E-sport: “Serve un patto sociale per la crescita psicofisica del ragazzo”
L’industria dei videogame è ormai in Italia una consolidata realtà, un indotto che genera 1,5 miliardi di euro, con i suoi 4,5 milioni di appassionati di e-sport nel nostro Paese
L’industria dei videogame è ormai in Italia una consolidata realtà, un indotto che genera 1,5 miliardi di euro, con i suoi 4,5 milioni di appassionati di e-sport nel nostro Paese. Sono questi gli spaventosi numeri di un vero e proprio mercato, quello dei videogiochi, che sta crescendo in maniera rapida ed esponenziale. Sul tema degli sport elettronici, è stato organizzato un convegno che si è svolto a Roma nel fine settimana. All’evento, denominato ‘E-sport è sport?’, promosso dall’Ufficio nazionale per la pastorale del tempo libero, turismo e sport con il patrocinio dell’Ufficio per la pastorale del tempo libero, del turismo e dello sport della diocesi di Roma, è intervenuto Marcel Vulpis, fondatore dell’Associazione italiana degli e-sport (Aiesp).

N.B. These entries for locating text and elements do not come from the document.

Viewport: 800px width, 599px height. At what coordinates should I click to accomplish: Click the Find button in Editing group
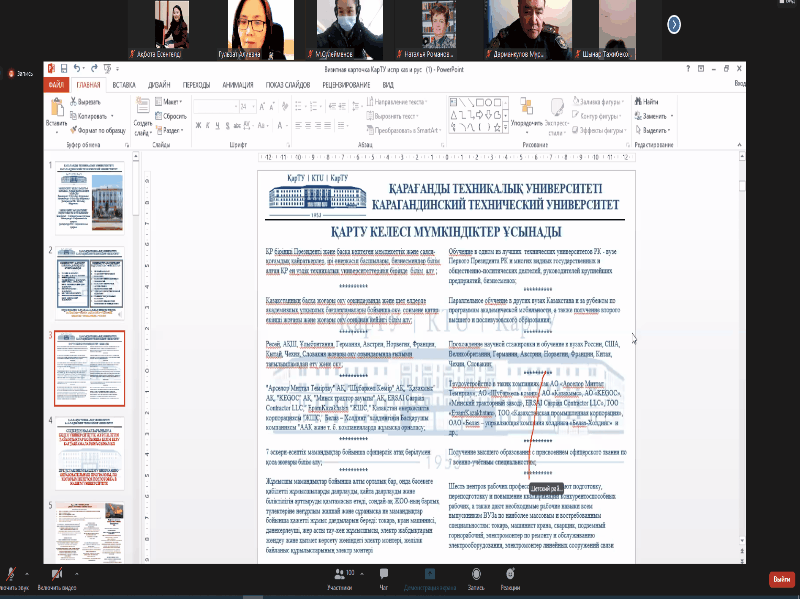650,102
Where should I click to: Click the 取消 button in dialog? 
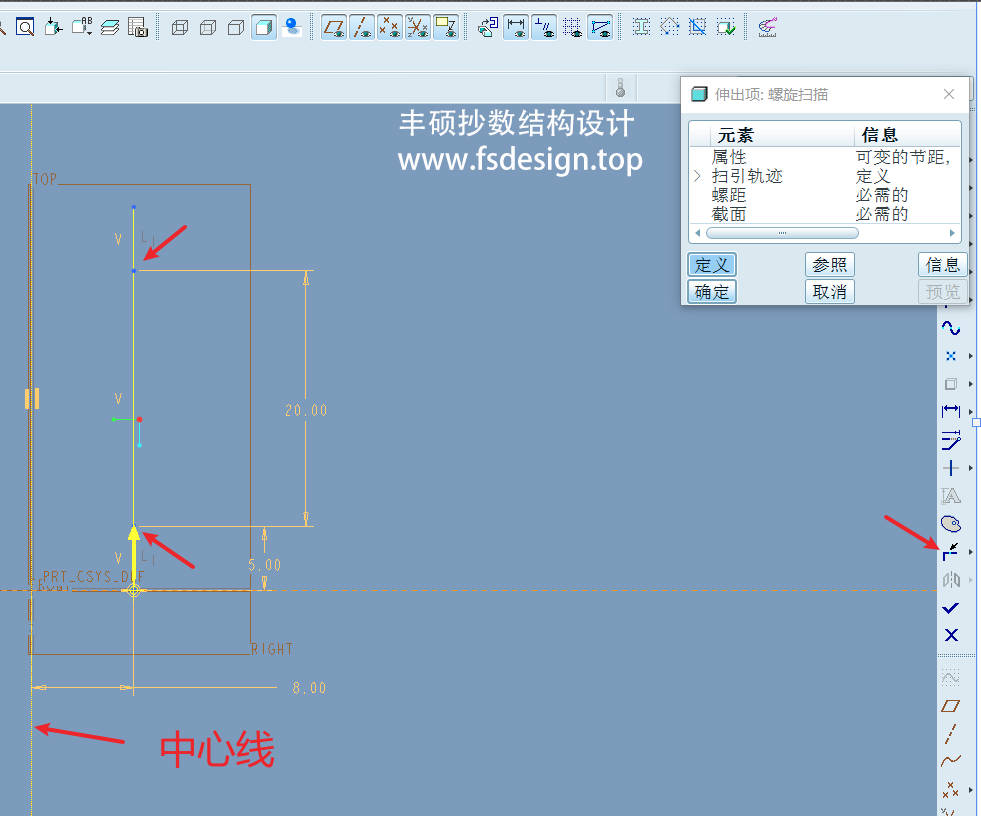pos(829,291)
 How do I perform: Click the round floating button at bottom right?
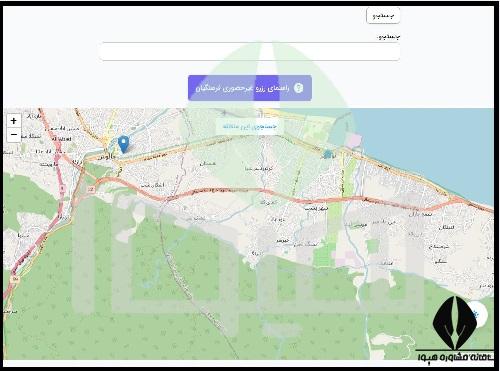coord(478,314)
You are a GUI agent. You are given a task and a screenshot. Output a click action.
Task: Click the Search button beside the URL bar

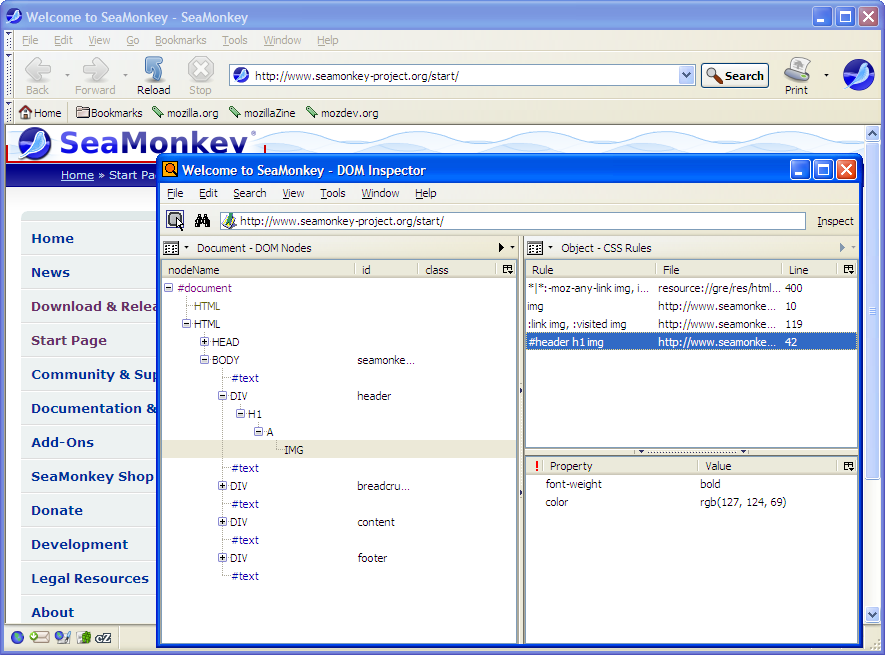point(734,75)
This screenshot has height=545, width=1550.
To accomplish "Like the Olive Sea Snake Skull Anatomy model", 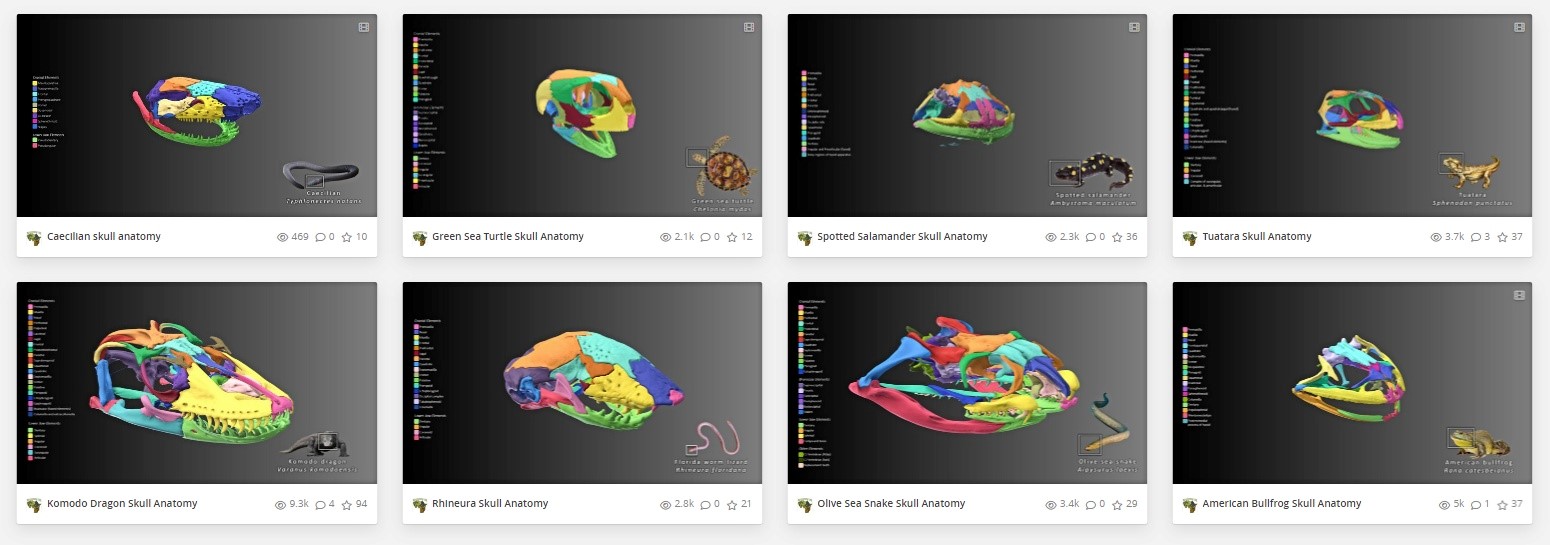I will tap(1117, 504).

«Ci troviamo di fronte – afferma – a una realtà in grande crescita ma che necessita a livello istituzionale di regole condivise . E serve anche un patto sociale nuovo tra famiglia, scuole, aziende nella direzione dello sviluppo e della crescita psicofisica del ragazzo. Gli e-sport sono sport, basta vedere come si preparano gli atleti che li praticano».
All’incontro ha preso la parola anche mons. Melchor Sanchez de Toca, sottosegretario del Pontificio Consiglio della Cultura.
«il fenomeno – sostiene – degli e-sport e dei videogames ci porta a riflettere sull’atmosfera che tutto questo contempla e cioè la cultura digitale, che sta orientando il nostro modo di vivere, la nostra quotidianità. Al momento il Cio si sta aprendo agli e-sport. È, quindi, un dibattito aperto ma il nostro obiettivo rimane quello di mettere la persona al centro».
Condivisione e dialogo sono la base anche per questo tema.
Ne è convinto anche Don Gionatan De Marco, direttore dell’Ufficio nazionale della Cei: « Solo mantenendo – conclude – uno sguardo disarmato si potrà arrivare a un punto di vista condiviso, come compagnia educante, sulla persona nella sua integrità. Un punto di vista attivo perché di per sé la dimensione ludica non è mai passiva».